(Data listing)
++++++++

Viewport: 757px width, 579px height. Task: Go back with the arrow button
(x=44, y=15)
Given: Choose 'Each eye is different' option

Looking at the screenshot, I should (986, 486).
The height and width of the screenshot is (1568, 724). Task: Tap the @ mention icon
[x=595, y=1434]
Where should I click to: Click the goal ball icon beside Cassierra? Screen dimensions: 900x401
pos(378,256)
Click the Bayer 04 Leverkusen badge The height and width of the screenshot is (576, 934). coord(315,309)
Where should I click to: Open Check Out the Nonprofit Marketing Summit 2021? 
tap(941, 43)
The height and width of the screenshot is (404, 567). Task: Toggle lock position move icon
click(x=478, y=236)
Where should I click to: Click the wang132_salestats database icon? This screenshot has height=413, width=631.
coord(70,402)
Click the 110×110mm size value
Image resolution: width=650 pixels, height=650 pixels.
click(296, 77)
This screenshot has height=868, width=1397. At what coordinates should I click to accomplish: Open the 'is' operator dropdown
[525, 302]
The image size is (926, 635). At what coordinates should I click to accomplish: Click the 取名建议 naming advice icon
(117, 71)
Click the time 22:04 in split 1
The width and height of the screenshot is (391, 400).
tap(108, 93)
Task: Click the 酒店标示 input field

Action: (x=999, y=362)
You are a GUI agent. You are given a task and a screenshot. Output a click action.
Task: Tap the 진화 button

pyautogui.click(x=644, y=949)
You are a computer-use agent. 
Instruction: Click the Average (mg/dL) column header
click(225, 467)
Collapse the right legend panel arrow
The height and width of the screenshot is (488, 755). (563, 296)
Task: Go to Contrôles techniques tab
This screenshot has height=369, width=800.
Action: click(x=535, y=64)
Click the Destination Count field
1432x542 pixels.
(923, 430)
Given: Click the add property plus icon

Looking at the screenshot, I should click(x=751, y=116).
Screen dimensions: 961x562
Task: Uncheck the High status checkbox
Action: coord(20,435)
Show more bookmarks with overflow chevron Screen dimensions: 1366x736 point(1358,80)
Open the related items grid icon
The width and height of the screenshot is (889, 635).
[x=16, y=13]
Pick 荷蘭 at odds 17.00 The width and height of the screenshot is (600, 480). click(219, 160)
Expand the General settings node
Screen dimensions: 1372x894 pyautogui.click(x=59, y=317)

++++++++

**Set task:** Edit the lines above, changing every "Where should I click to" to "Which spot should I click to" and leaving everything else as it is.

**Response to the task:**
Viewport: 757px width, 579px height. Task: Go back with the arrow button
(x=44, y=15)
Given: Choose 'Each eye is different' option

Looking at the screenshot, I should (986, 486).
The height and width of the screenshot is (1568, 724). Task: Tap the @ mention icon
[x=595, y=1434]
Which spot should I click to: Click the goal ball icon beside Cassierra? Screen dimensions: 900x401
pos(378,256)
Click the Bayer 04 Leverkusen badge The height and width of the screenshot is (576, 934). coord(315,309)
Which spot should I click to: Open Check Out the Nonprofit Marketing Summit 2021? 
tap(941, 43)
The height and width of the screenshot is (404, 567). Task: Toggle lock position move icon
click(x=478, y=236)
Which spot should I click to: Click the wang132_salestats database icon? This screenshot has height=413, width=631.
coord(70,402)
Click the 110×110mm size value
Image resolution: width=650 pixels, height=650 pixels.
click(296, 77)
This screenshot has height=868, width=1397. At what coordinates should I click to accomplish: Open the 'is' operator dropdown
[525, 302]
The image size is (926, 635). At what coordinates should I click to accomplish: Click the 取名建议 naming advice icon
(117, 71)
Click the time 22:04 in split 1
The width and height of the screenshot is (391, 400).
tap(108, 93)
Task: Click the 酒店标示 input field

Action: (x=999, y=362)
You are a GUI agent. You are given a task and a screenshot. Output a click action.
Task: Tap the 진화 button

pyautogui.click(x=644, y=949)
You are a computer-use agent. 
Instruction: Click the Average (mg/dL) column header
click(225, 467)
Collapse the right legend panel arrow
The height and width of the screenshot is (488, 755). (563, 296)
Task: Go to Contrôles techniques tab
This screenshot has height=369, width=800.
Action: click(x=535, y=64)
Click the Destination Count field
1432x542 pixels.
(923, 430)
Given: Click the add property plus icon

Looking at the screenshot, I should click(x=751, y=116).
Screen dimensions: 961x562
Task: Uncheck the High status checkbox
Action: coord(20,435)
Show more bookmarks with overflow chevron Screen dimensions: 1366x736 point(1358,80)
Open the related items grid icon
The width and height of the screenshot is (889, 635).
[x=16, y=13]
Pick 荷蘭 at odds 17.00 The width and height of the screenshot is (600, 480). click(219, 160)
Expand the General settings node
Screen dimensions: 1372x894 pyautogui.click(x=59, y=317)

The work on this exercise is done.